The frequency of contact between patient and therapist was originally conceptualized to accommodate the intensity of the transference. If the treatment is transference based, then it requires frequent contact as sessions build on each other conceivably ad infinitum. The past and present are relived within the transference.
However, if the treatment is primarily non-transference based, then it is a reporting process and requires no specific frequency, as the sessions could conceivably have a life of their own relatively independent of each other. To patients’ question as to how often the sessions should be is J. Bugental’s response: You go to the beach, dig a hole, come back the next week, dig the same hole. But if you go back to the beach every day, begin where you left off, you dig a deeper hole. The real issue is not as much how frequently you meet with a patient, but what you do when you’re together in a session, and what kind of relationship would set the optimum stage for transmuting identification and internalization to occur.

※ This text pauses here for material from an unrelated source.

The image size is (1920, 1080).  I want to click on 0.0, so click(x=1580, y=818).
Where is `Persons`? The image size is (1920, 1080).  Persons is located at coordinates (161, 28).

In identification, which usually refers to a relatively mature mental process of differentiation by which an individual integrates another into a cohesive self-identity, change occurs in a fairly global manner. In transmuting internalization (H. Kohut’s term) by comparison, bits and pieces of the object or selfobject are internalized. Introduction of the latter term reflects Kohut’s concern that, if the therapist actively assumes a role of idolatry, he thereby encourages only gross (nonselective) identification. This can obstruct a gradual integration and transformation of the patient’s own psychological structures, and also hinder the progressive building up of new ones. In transmuting internalization, however, aspects of the idealized other are slowly, selectively, and partially internalized, then reassembled in the psyche of the patient. This means a piecemeal assimilation of an ongoing identificatory process ― “microinternalization.” Instead of being an irrational, wholesale idealization or repudiation of another, it includes recognition of realistic imperfections of the object or selfobject, as new aspects of the clinician are continually internalized and integrated into the emerging self.